Action item: Extract the lines that carry the string "computer" from the listing.

◆ ◆ ◆ ◆

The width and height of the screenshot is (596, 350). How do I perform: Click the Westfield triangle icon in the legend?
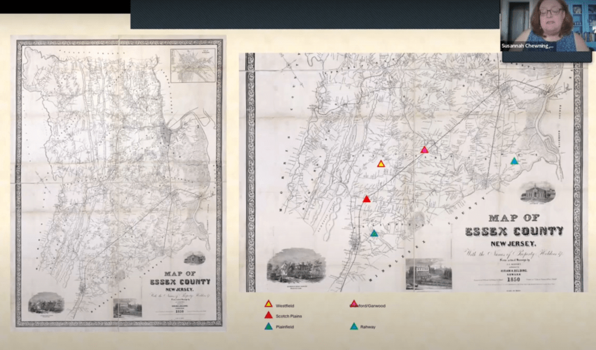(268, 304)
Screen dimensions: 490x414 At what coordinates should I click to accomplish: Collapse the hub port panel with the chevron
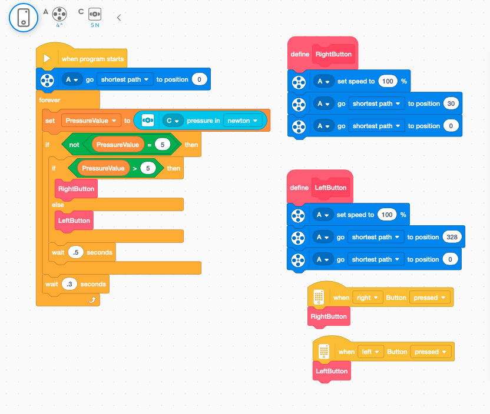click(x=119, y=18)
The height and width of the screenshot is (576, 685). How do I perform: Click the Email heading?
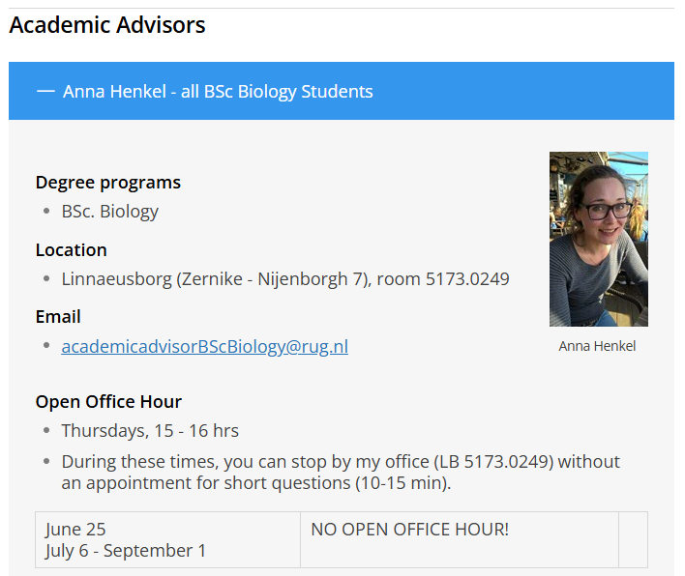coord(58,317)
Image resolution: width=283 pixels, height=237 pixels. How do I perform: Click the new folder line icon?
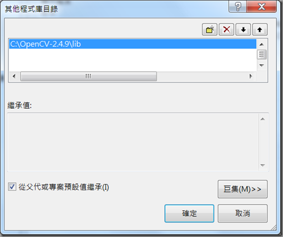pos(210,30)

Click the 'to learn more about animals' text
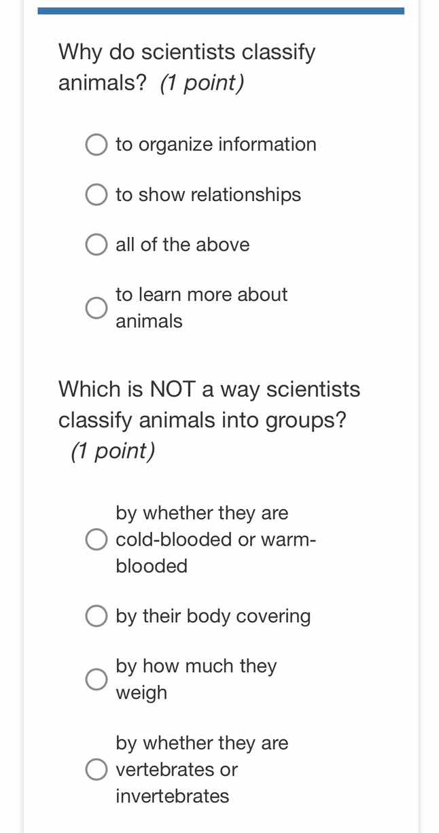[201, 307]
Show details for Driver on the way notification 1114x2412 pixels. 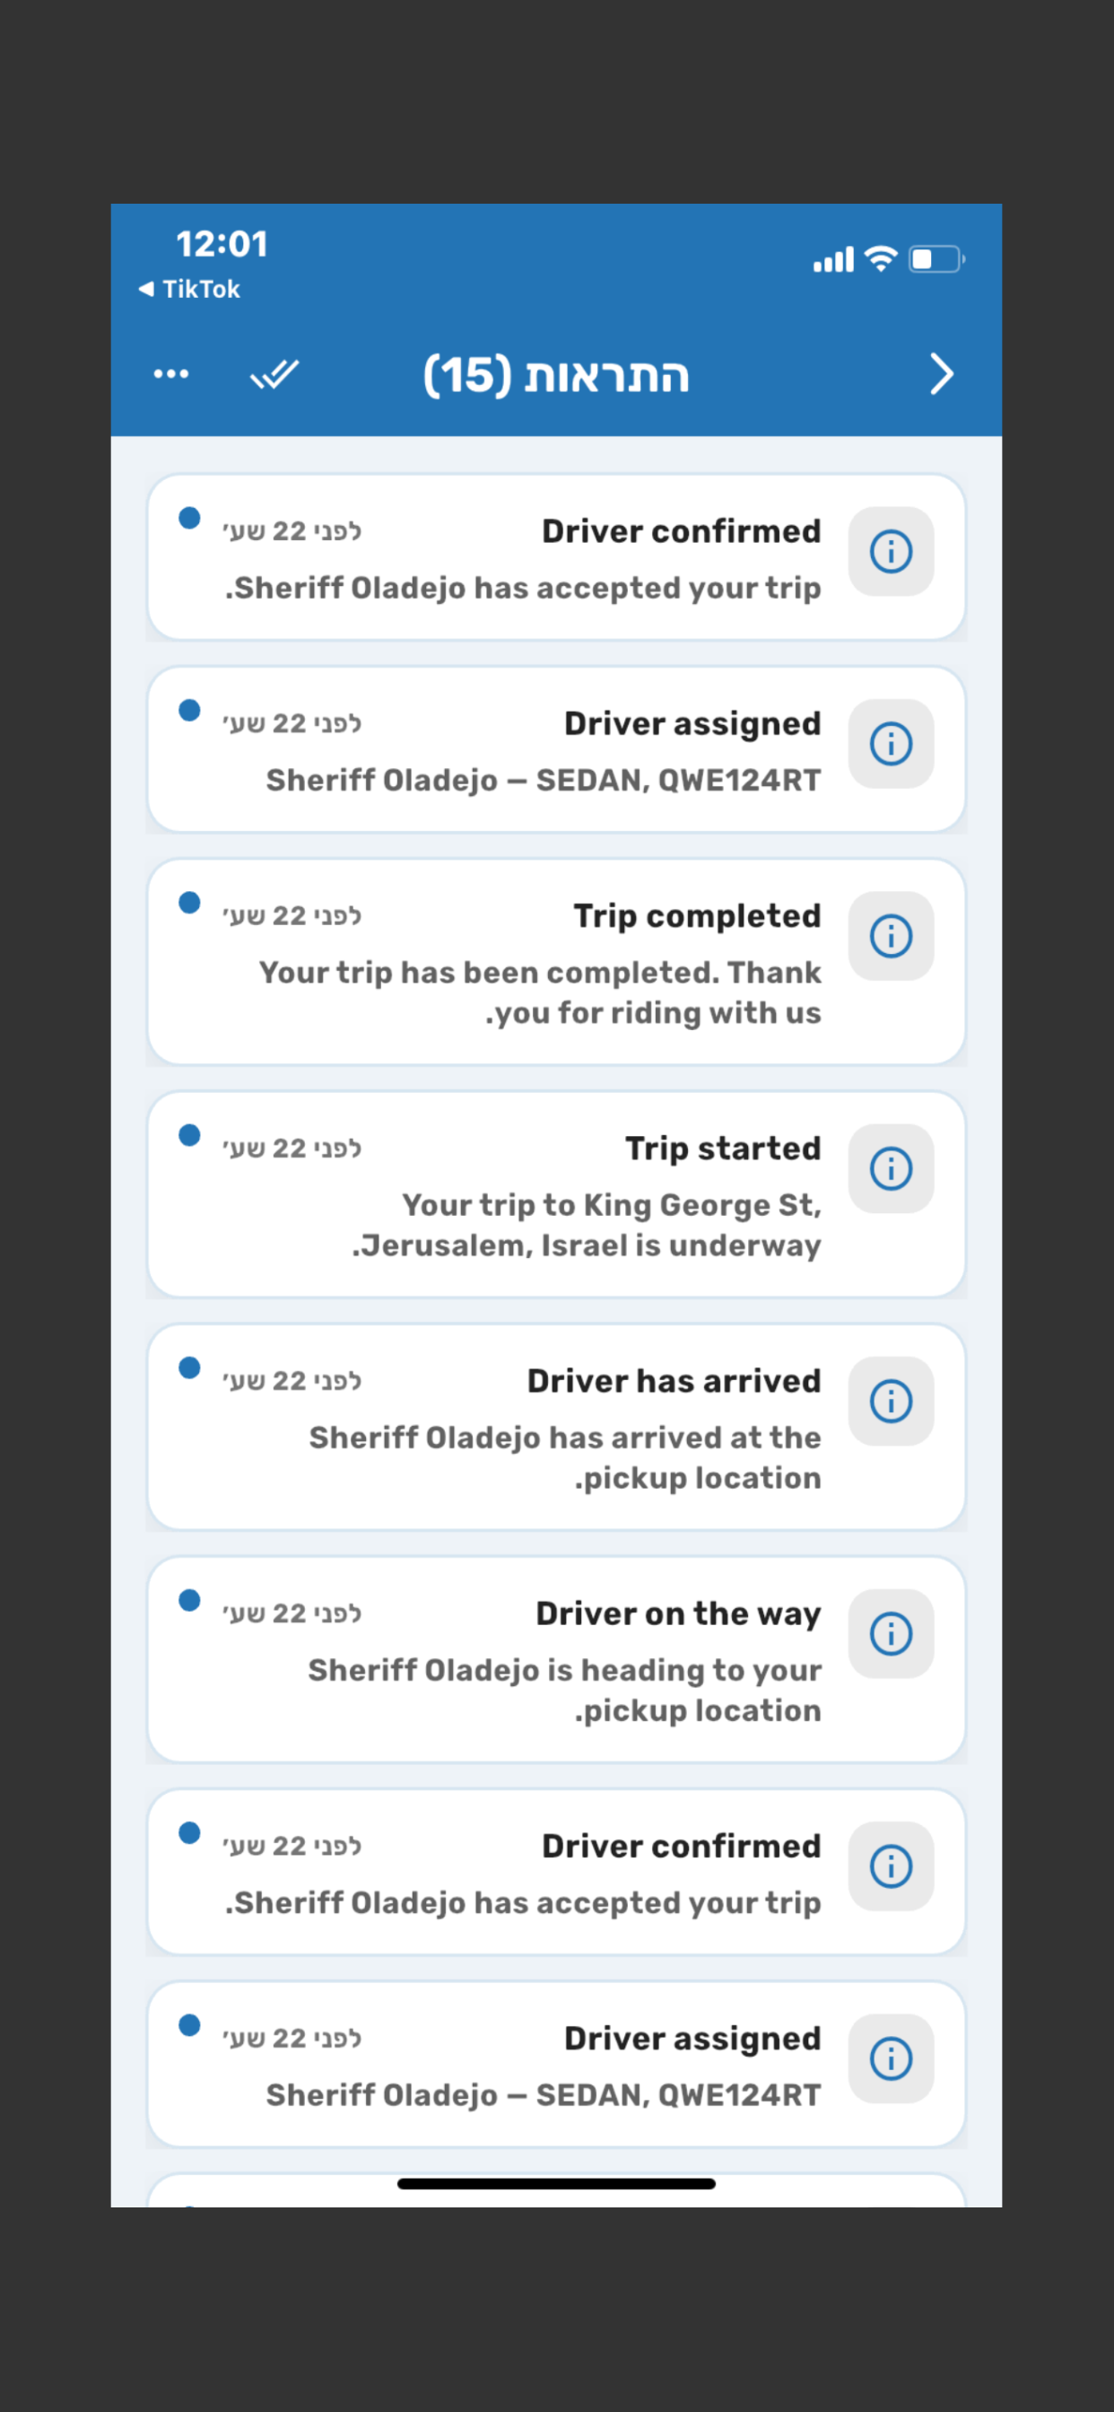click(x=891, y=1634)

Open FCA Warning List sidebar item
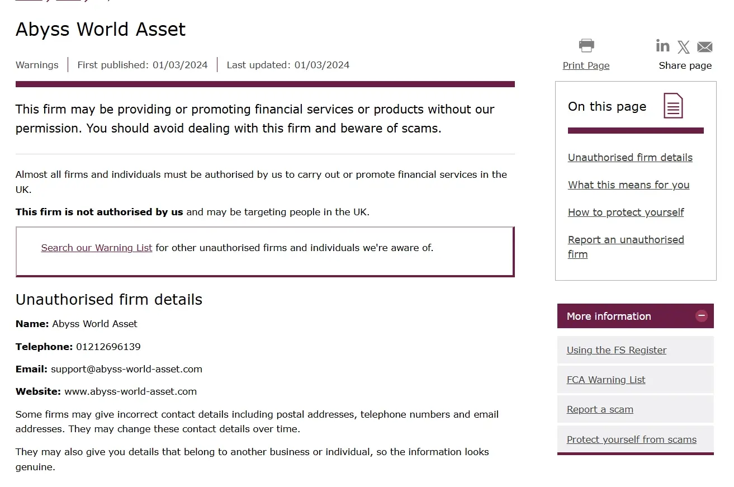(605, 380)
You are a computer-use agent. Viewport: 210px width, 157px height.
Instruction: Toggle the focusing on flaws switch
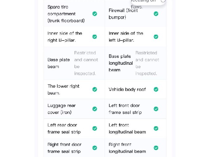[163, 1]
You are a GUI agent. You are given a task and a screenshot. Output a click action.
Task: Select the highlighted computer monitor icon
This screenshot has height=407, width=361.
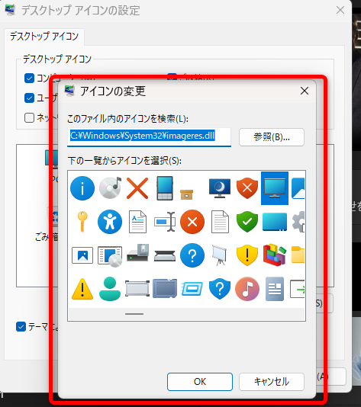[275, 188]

◆ ◆ ◆ ◆

Answer box:
You are a computer-use agent. Viewport: 210px width, 157px height.
Task: Select the highlighted computer monitor icon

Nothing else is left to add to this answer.